I have the next model down. I been having a guy come in once a year with a bottom plow just to turn all my straw and leaves under. May not need that anymore.


----------



## Clarkbug (Oct 31, 2012)

I would actually try and find one of the old Troy-Bilt tillers if you can.  The Horse model is probably the most common, and works for small and large gardens.  They can be a handful to get turned around, but are well made and pretty bombproof as long as you take basic care of them.  I picked one up off of CL for less than $200, and it needed a little tinkering.  But I figure that it will outlast me at the rate I use it. 

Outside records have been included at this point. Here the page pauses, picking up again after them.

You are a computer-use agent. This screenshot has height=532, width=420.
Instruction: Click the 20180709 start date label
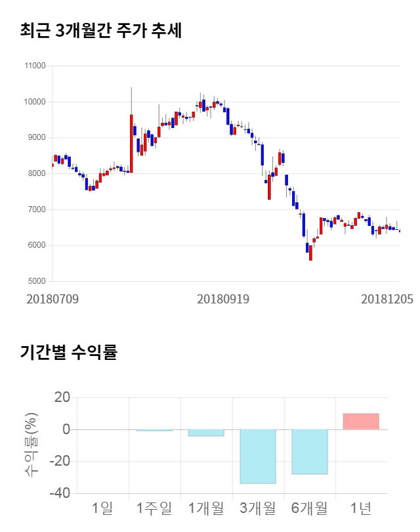[53, 299]
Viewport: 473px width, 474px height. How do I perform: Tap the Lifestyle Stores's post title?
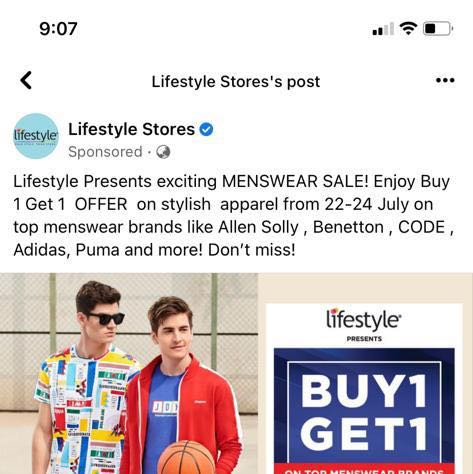click(x=236, y=82)
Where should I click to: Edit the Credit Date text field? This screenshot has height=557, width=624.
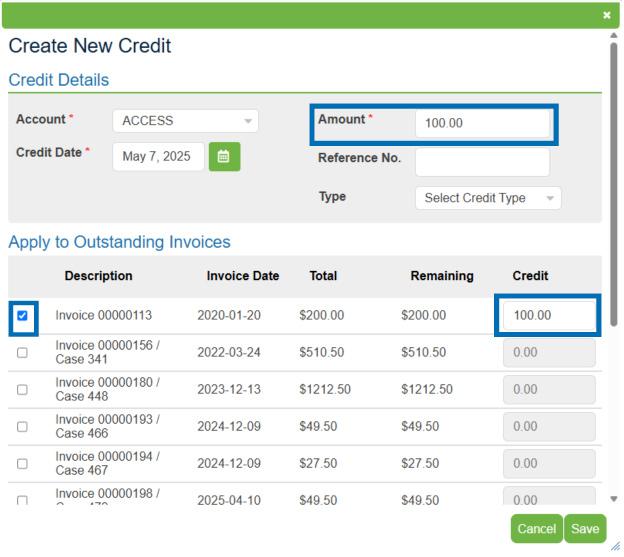tap(157, 157)
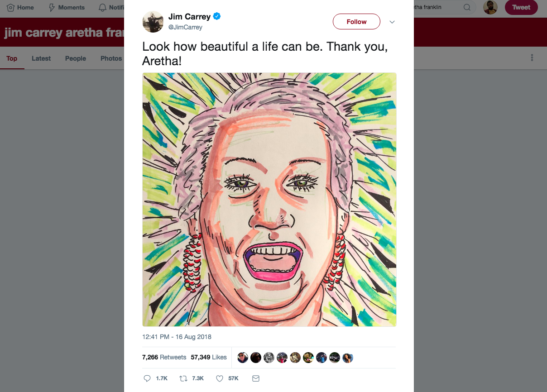547x392 pixels.
Task: Select the People tab
Action: pos(75,58)
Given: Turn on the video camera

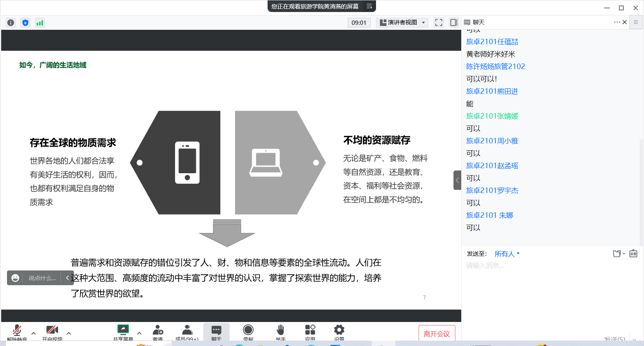Looking at the screenshot, I should 52,331.
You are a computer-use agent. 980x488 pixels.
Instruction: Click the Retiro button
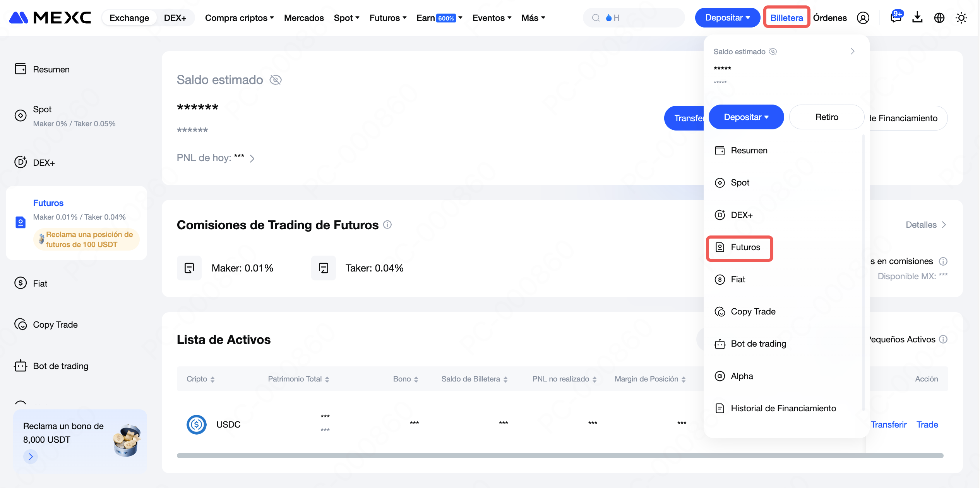tap(827, 117)
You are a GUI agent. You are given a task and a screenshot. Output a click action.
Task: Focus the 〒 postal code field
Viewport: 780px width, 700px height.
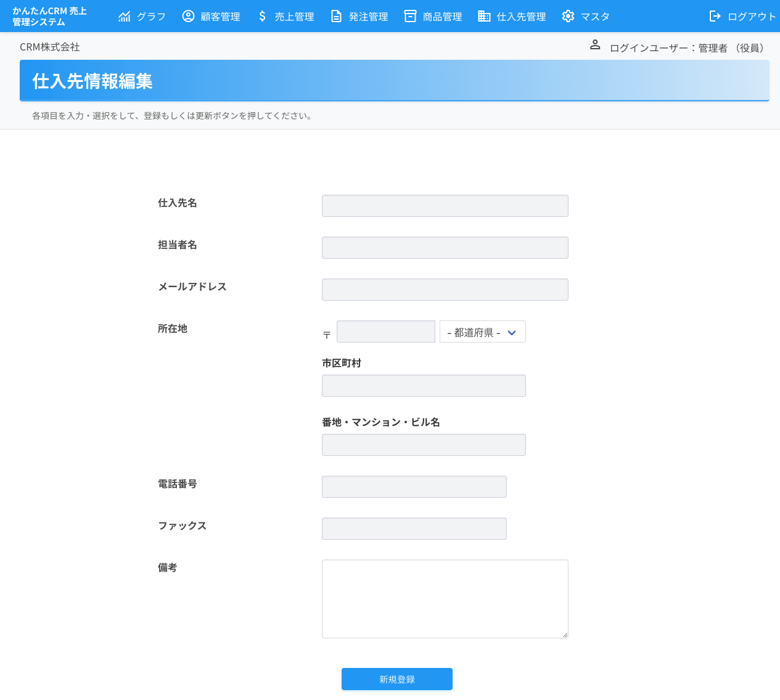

The tiller above is a little to steep for my blood, but Im also not much of a fan of the MTD-built equipment.


----------



## chipsoflyin (Oct 31, 2012)

check out a company called earth tools out of kentucky, they have bcs and grillo tillers that last a lifetime and then some.The newer troy builts except for the "horse" are not what they used to be.


----------



## lukem (Oct 31, 2012)

Generally i would agree that thew new troy bilt stuff is junk compared to the old stuff...but this is a well made unit that isnt your typical box store model.


----------



## smokinj (Oct 31, 2012)

Mine came right out of the box store in 2006. So far, changed the oil twice and filled the gas tank serval dozen times. Garden is now 5000 sqft. Over 500 quarts canned...


----------



## Highbeam (Oct 31, 2012)

Tillers are one of those things that you need to use twice per year pretty hard. I hate renting or borrowing so I bought one last year, a big craftsman rear rine with 8hp. It works just fine and was much cheaper than horse type stuff. Some sort of MTD type megabrand produced I'm sure but that's okay.


----------



## chazcarr (Oct 31, 2012)

I use an older Honda motor powered Mantis Tiller.
Laugh if you want.  For my 400 sq foot garden it works wonders.


----------



## Freeheat (Oct 31, 2012)

I have a  honda fg110 , Its a micro tiller but wow !! I have a small garden and within 10- 20 mins I'm readt to go, Less than 20 lbs and fits in the back seat of the car.


----------



## basod (Oct 31, 2012)

I've got the Cub cadet RT65.  After I shopped long and hard for a tiller and bought a used Troy-Built Horse from my neighbor's AG store.
I took the TB horse home and it only had forward rotation which will basically just jump over anything hard.  My fault for not testing it before buying.
I called him later that afternoon and he gladly swapped it back for the new Cub with forward(nice for dressing tilled beds) and reverse(deep ground breaking) tines.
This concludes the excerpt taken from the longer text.